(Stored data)

※ ※ ※

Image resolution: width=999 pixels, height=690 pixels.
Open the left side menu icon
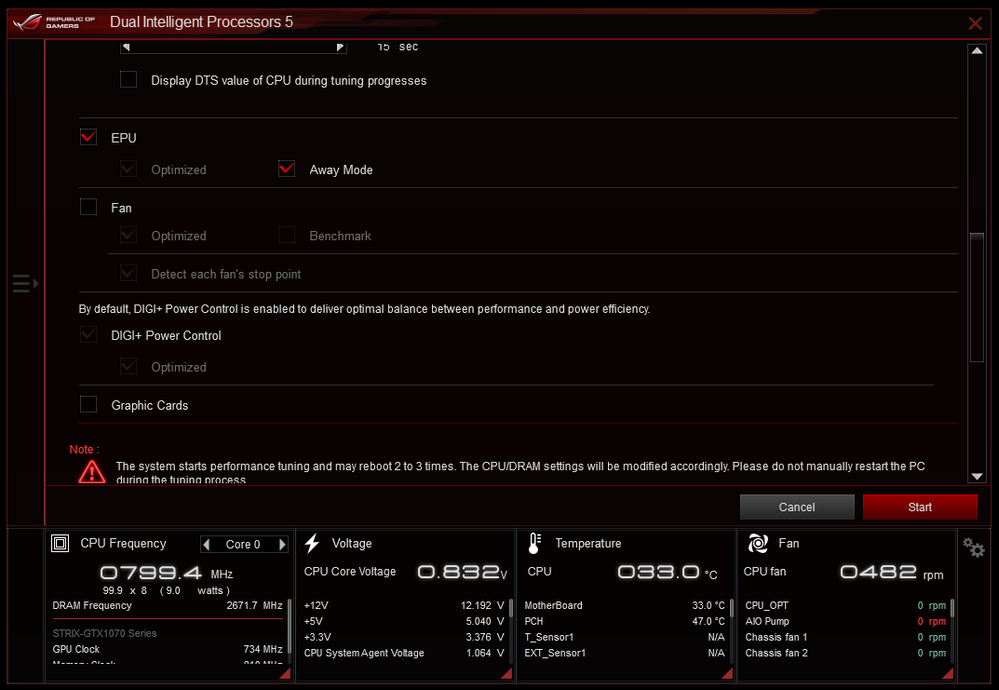[x=25, y=284]
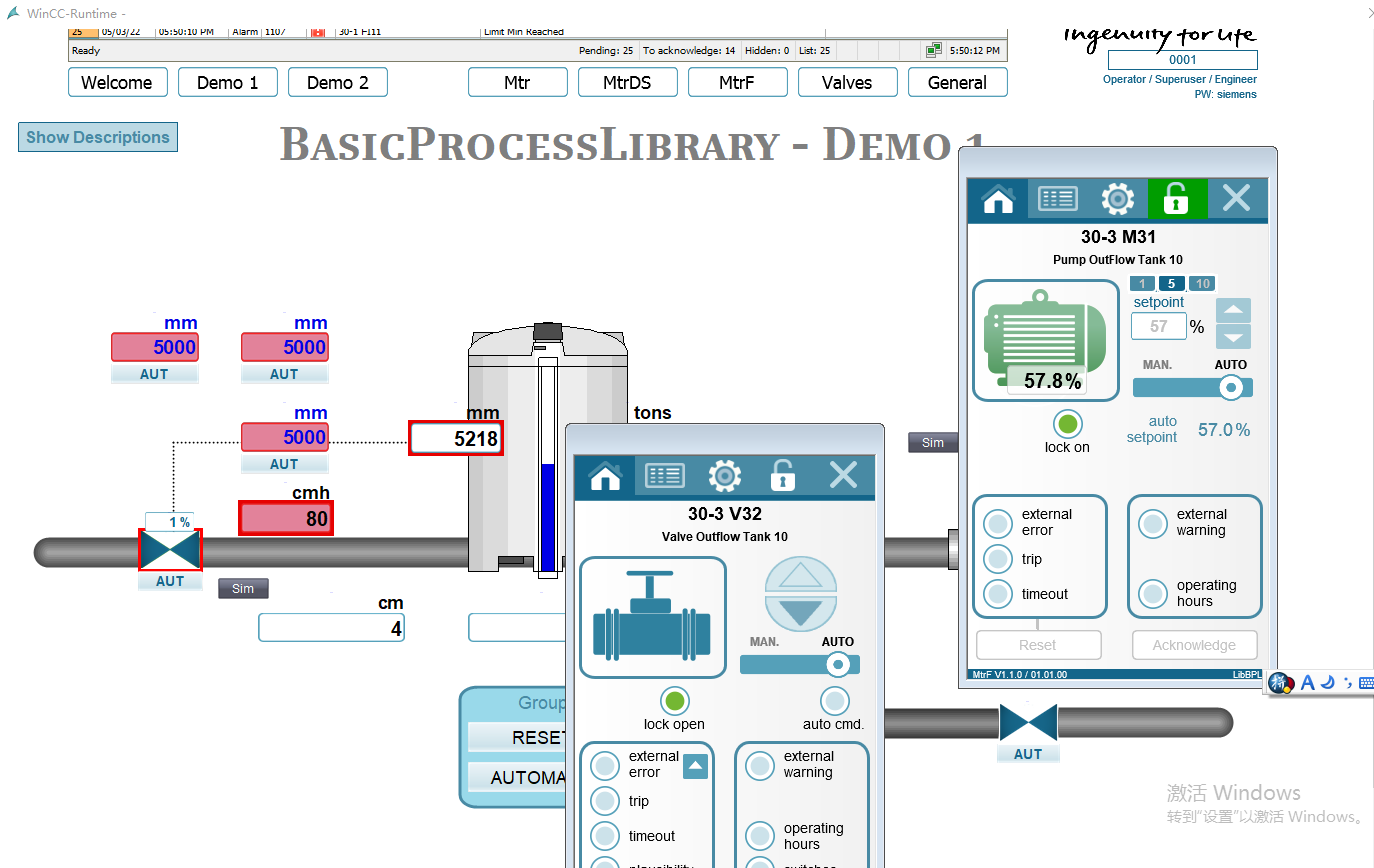Toggle MAN/AUTO switch in V32 faceplate
1374x868 pixels.
pos(799,664)
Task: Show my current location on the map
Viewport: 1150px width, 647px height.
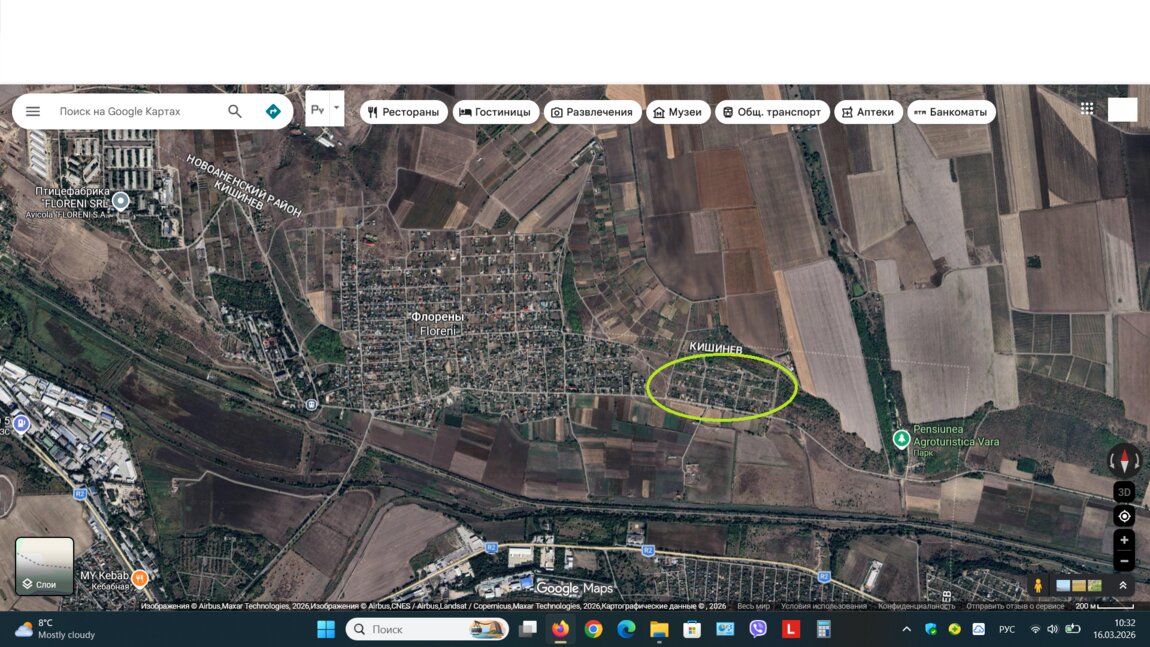Action: pyautogui.click(x=1124, y=516)

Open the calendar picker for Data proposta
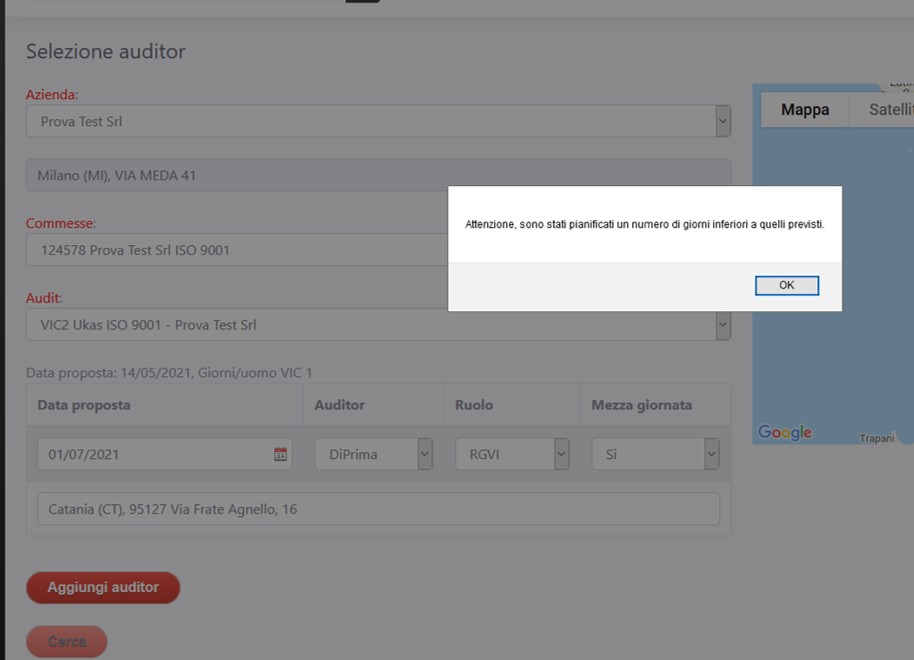[280, 454]
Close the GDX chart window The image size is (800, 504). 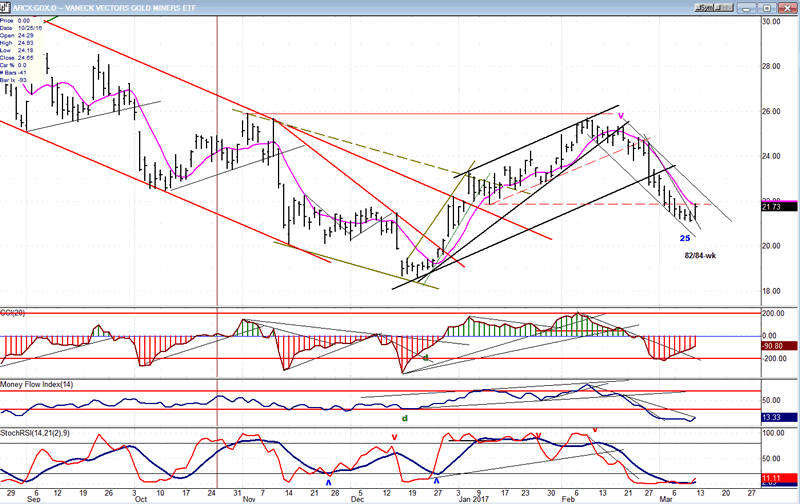click(x=788, y=7)

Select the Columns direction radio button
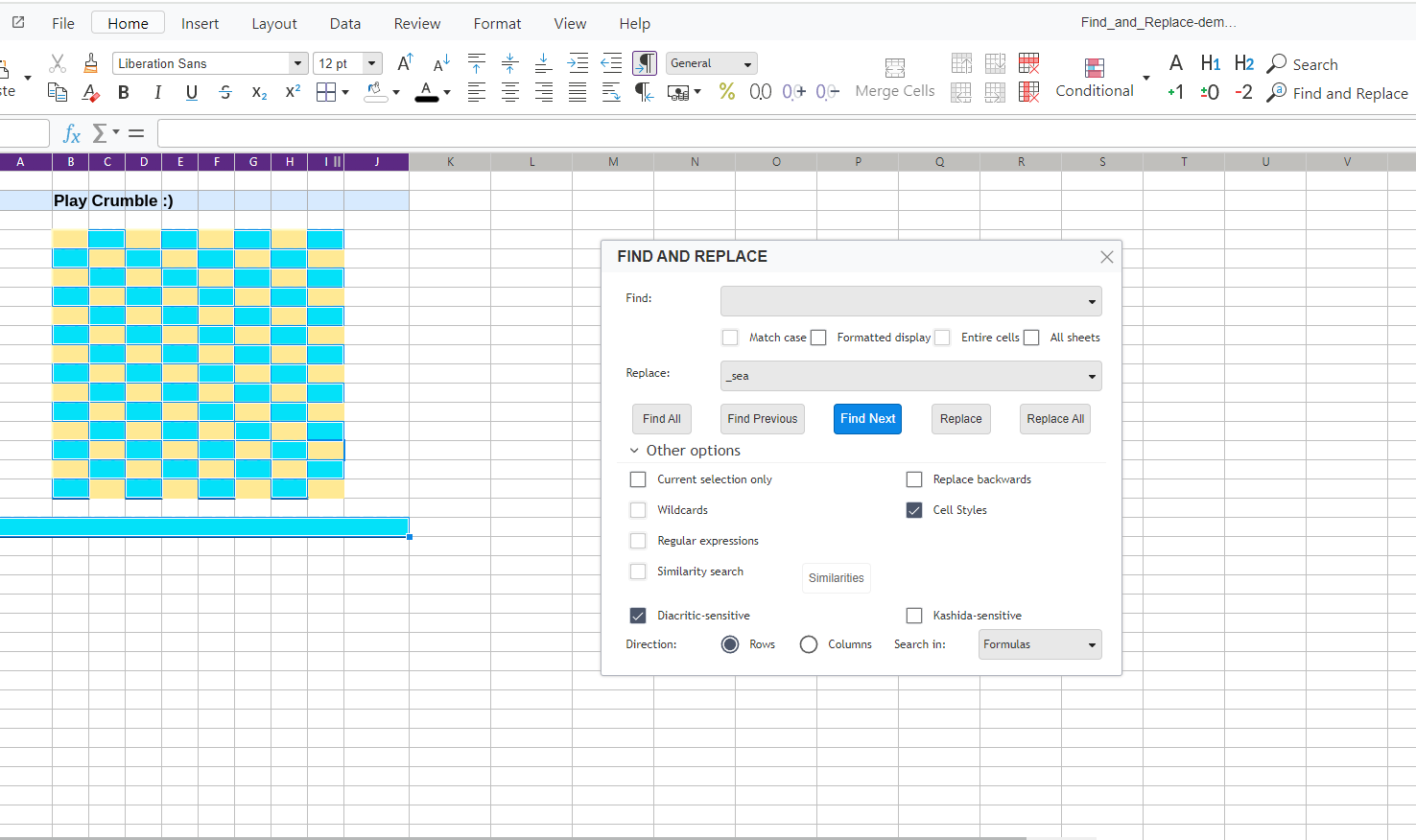[809, 643]
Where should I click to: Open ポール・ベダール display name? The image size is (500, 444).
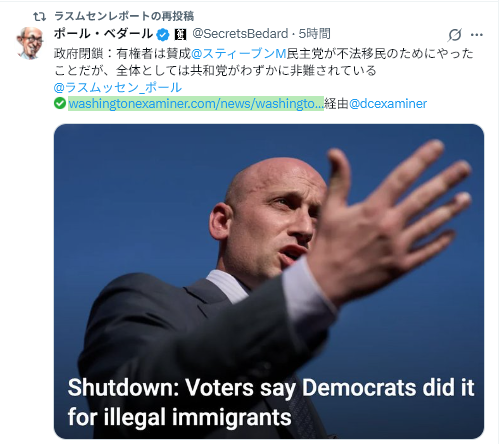[x=103, y=34]
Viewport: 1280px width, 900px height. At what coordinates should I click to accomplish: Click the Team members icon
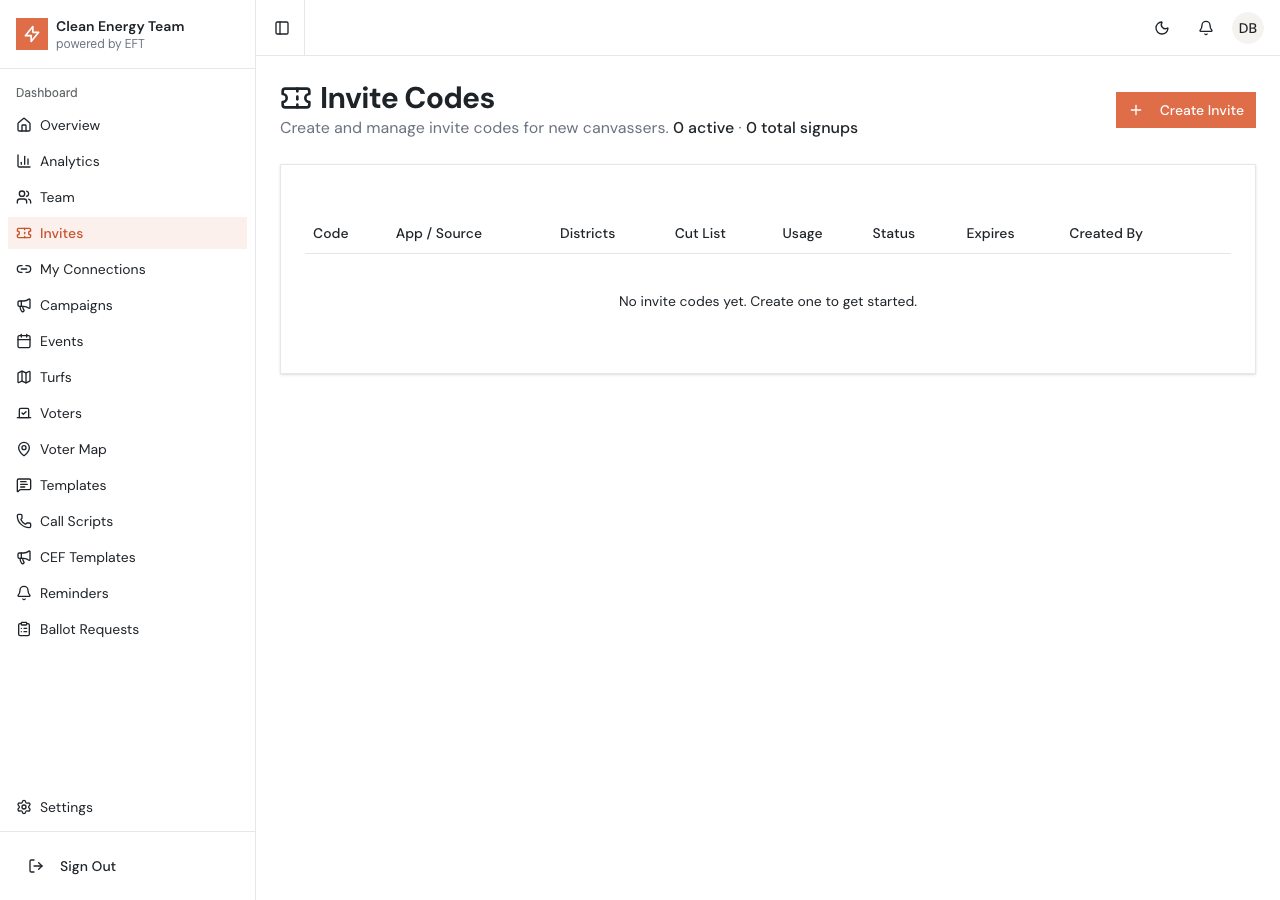24,197
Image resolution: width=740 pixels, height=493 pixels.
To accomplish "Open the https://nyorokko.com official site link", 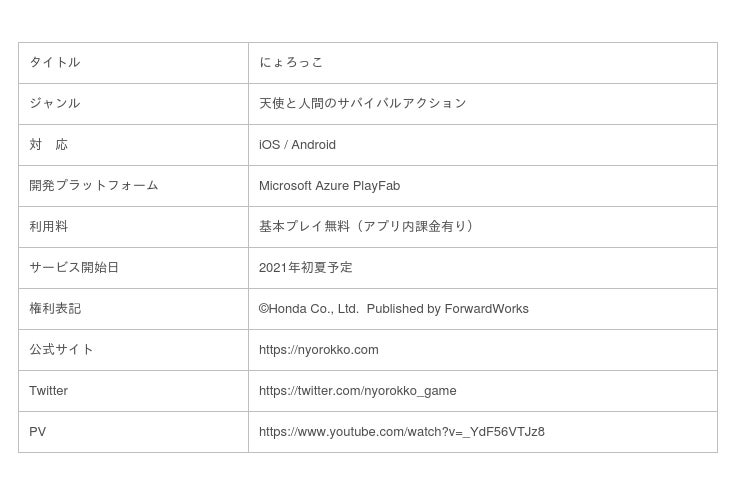I will tap(318, 350).
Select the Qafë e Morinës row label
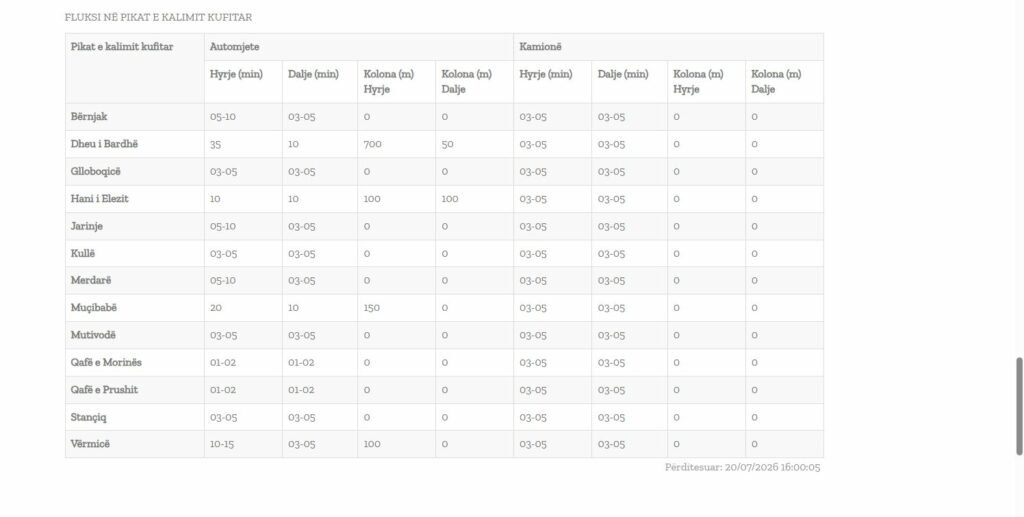 pos(106,362)
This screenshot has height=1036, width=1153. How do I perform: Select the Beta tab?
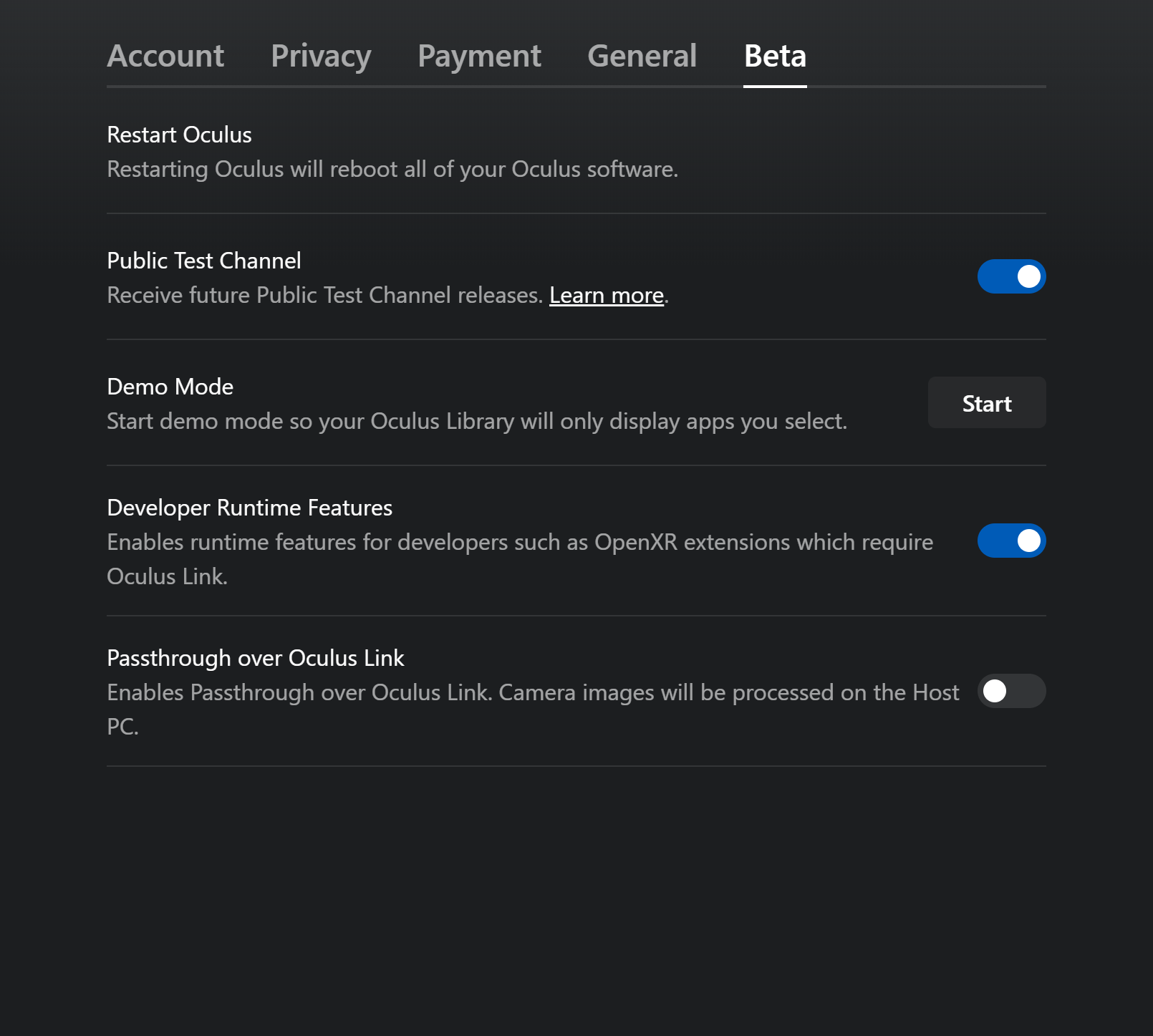[775, 56]
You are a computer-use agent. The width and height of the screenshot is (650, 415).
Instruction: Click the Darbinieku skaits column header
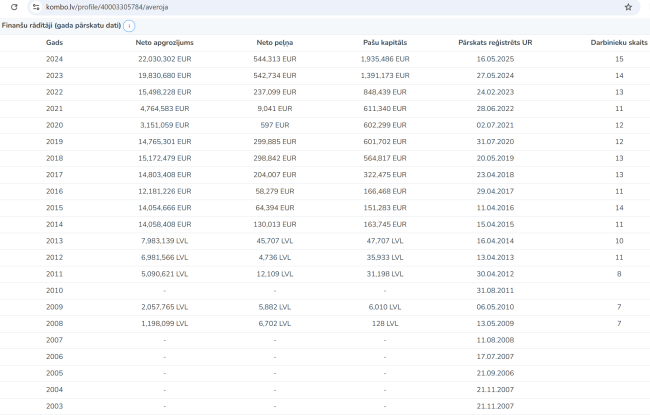point(619,43)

※ ※ ※

▶ EXERCISE DETAILS: Write out every line of the entries that holds the word "resolution".

▶ SOLUTION FOR THIS EXERCISE:
Image resolution: width=999 pixels, height=690 pixels.
Image resolution: width=740 pixels, height=493 pixels.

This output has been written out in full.